Goldani’s horror story was lifted from a 1999 film titled “But I’m a Cheerleader,” starring RuPaul. In the film, the parents of the main character send their daughter to a “conversion therapy” camp called True Directions where she receives the kind of treatment that Goldani describes. Unfortunately, it is quite common for proponents of bans on conversion therapy to circulate urban legends like “True Directions” to vilify therapists and pastors who disagree with them.
Lesbian cultural critic Camille Paglia writes, “Responsible scholarship is impossible when rational discourse is being policed by storm troopers . . . who have the absolutism of all fanatics.” Paglia believes that it is a perfectly worthy aim to help gays function heterosexually, if they so wish. Paglia asks, “Is gay identity so fragile that it cannot bear the thought that some people may not wish to be gay?”
It is unclear how people of faith will resolve the internal debates about pastoral care for teenagers with same-sex attractions, but sweeping bans on all therapeutic efforts to reduce homosexual feelings in teenagers will have a chilling effect on religious counseling and set a dangerous precedent for psychotherapy of all kinds.
The bans will certainly make clinicians reluctant to work with teens to explore a range of sexual and gender identity issues for fear of legal ramifications. Indeed, we may be entering a strange new era in which therapists can freely help teenagers manage heterosexual attractions and behaviors but are fearful of helping teenagers manage homosexual attractions and behaviors.
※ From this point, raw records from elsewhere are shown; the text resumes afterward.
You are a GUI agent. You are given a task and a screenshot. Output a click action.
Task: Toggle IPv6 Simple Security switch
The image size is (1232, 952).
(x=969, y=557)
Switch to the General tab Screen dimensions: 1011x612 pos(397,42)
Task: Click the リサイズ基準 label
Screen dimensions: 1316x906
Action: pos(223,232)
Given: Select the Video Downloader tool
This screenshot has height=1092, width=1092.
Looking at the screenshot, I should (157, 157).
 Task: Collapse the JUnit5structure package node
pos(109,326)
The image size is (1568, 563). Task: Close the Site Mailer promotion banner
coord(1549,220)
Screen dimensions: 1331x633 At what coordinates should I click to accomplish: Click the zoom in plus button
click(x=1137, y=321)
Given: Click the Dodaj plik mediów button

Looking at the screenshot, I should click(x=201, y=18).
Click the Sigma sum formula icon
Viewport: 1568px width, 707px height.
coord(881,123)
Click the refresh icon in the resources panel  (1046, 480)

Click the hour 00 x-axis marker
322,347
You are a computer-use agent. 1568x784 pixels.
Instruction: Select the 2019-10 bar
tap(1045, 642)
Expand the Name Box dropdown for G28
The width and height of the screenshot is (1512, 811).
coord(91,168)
In response to the therapy bans, the American Academy of Christian Counselors wrote: “What does alarm us is the blatant disregard for faith values and the unnecessary restrictions that will be placed on clients and their families.” A teenager like Dave will no longer have the option of seeking out a counselor who shares his goals for himself. He will, instead, be stuck with a therapist who will be fearful of pursuing ethical treatments that run afoul of the law. Or Dave may seek treatment from an unlicensed, untrained counselor. For teenagers who are trying to balance the demands of their faith with the demands of their sexuality, this will certainly make their journey to adulthood even more difficult and lonely.
The bans on talk therapy have consequences for the freedoms of speech and religion of all Americans. The Ninth Circuit Court of Appeals was only able to uphold this ban in California by defining one-on-one counseling as “conduct” rather than “speech.” The court held that talk-only sexual re-orientation therapy is more like administering electroshock treatments than communicating a message.
Paul Sherman and Robert McNamara, who represent the Institute for Justice, warn that if “speech” can be relabeled “conduct” in this way, then governments can begin regulating teachers who engage in the “conduct” of instructing, actors who engage in the “conduct” of entertaining, and consultants who engage in the “conduct” of strategizing. “Whatever one’s view of the merits or evils of ‘reparative’ talk therapy,” McNamara and Sherman write, “it consists entirely of spoken communication,” and this should bring it within the scope of First Amendment protection. The Ninth Circuit’s ruling represents a radical break from the American tradition of protecting unpopular speech that offends the sensibilities of a powerful interest group.
*An earlier version of this essay incorrectly identified a study as being that of the Center for Disease Control and Prevention’s 2007 report, Adolescent Health in the United States. The correct study is the University of North Carolina’s National Longitudinal Study of Adolescent Health.